Assignment :: Drop the pictures from the entries below, then reproduce the rest exactly.

[Dataset records]
+===+
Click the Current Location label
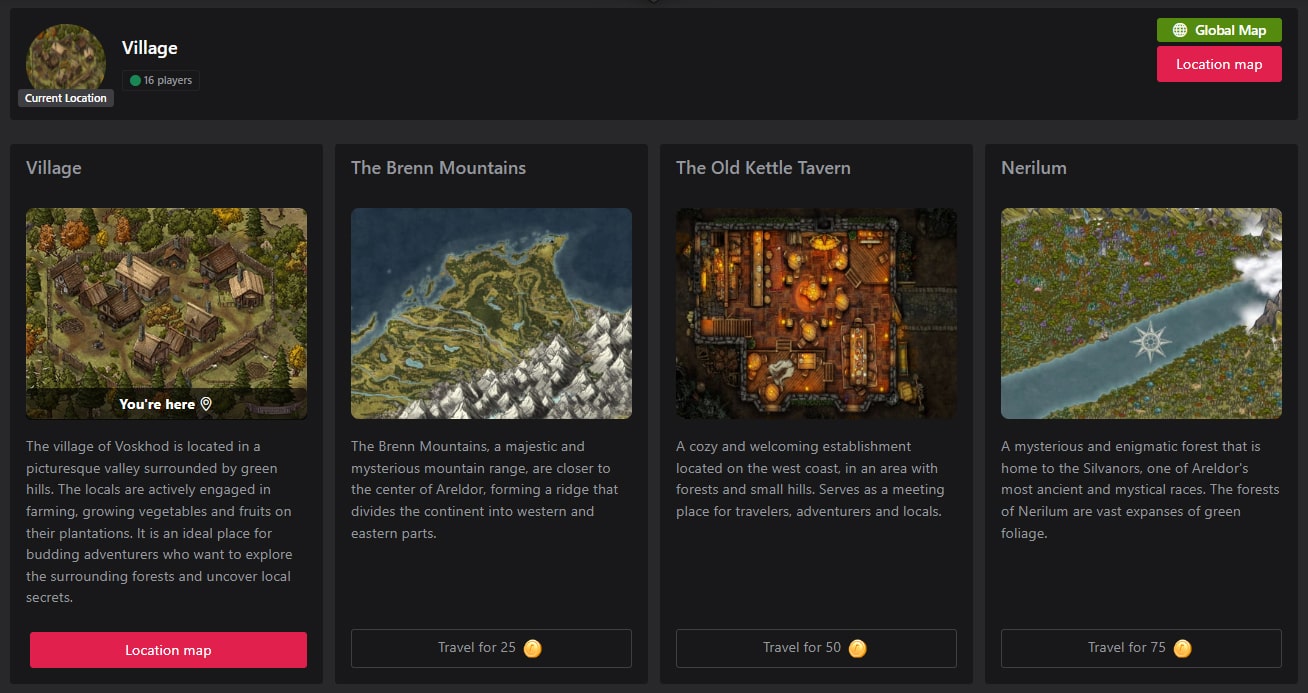1308x693 pixels. point(66,98)
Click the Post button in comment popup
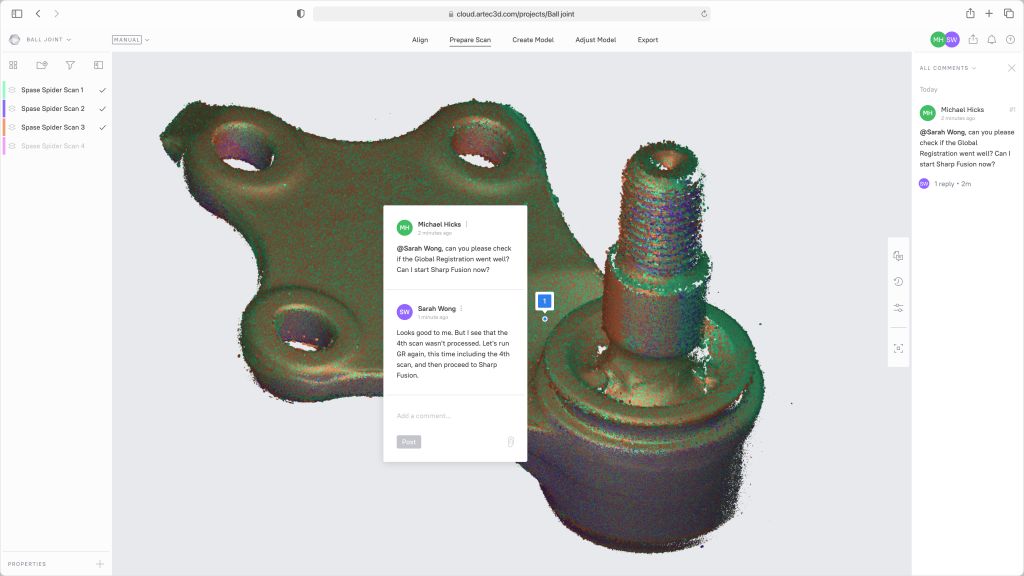Screen dimensions: 1024x576 pyautogui.click(x=409, y=442)
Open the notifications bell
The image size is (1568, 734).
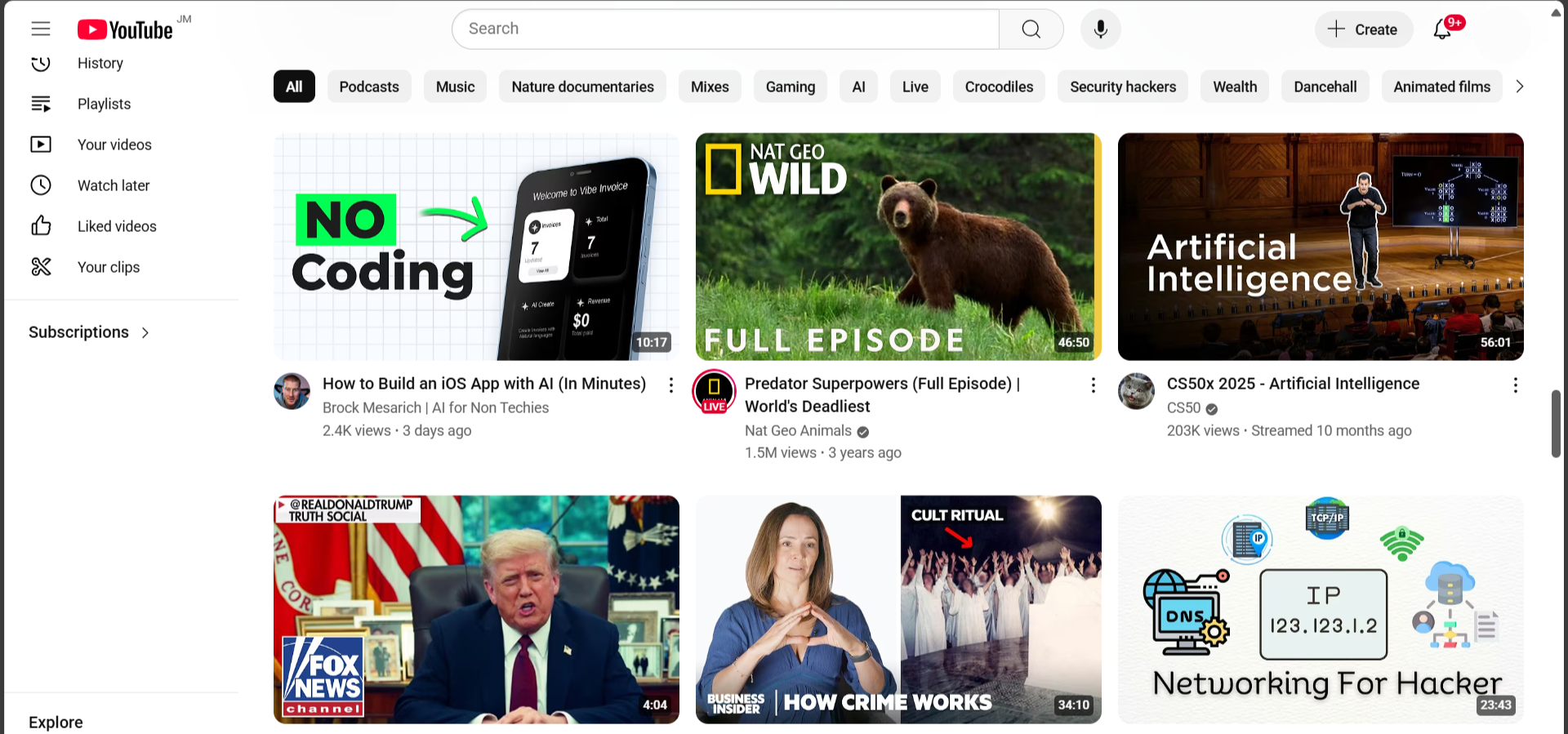point(1442,29)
+===+
Response for this exercise ::
Click the Current Location label
1308x693 pixels. point(66,98)
Click the Post button in comment popup
Screen dimensions: 1024x576 pyautogui.click(x=409, y=442)
Open the notifications bell
The image size is (1568, 734).
point(1442,29)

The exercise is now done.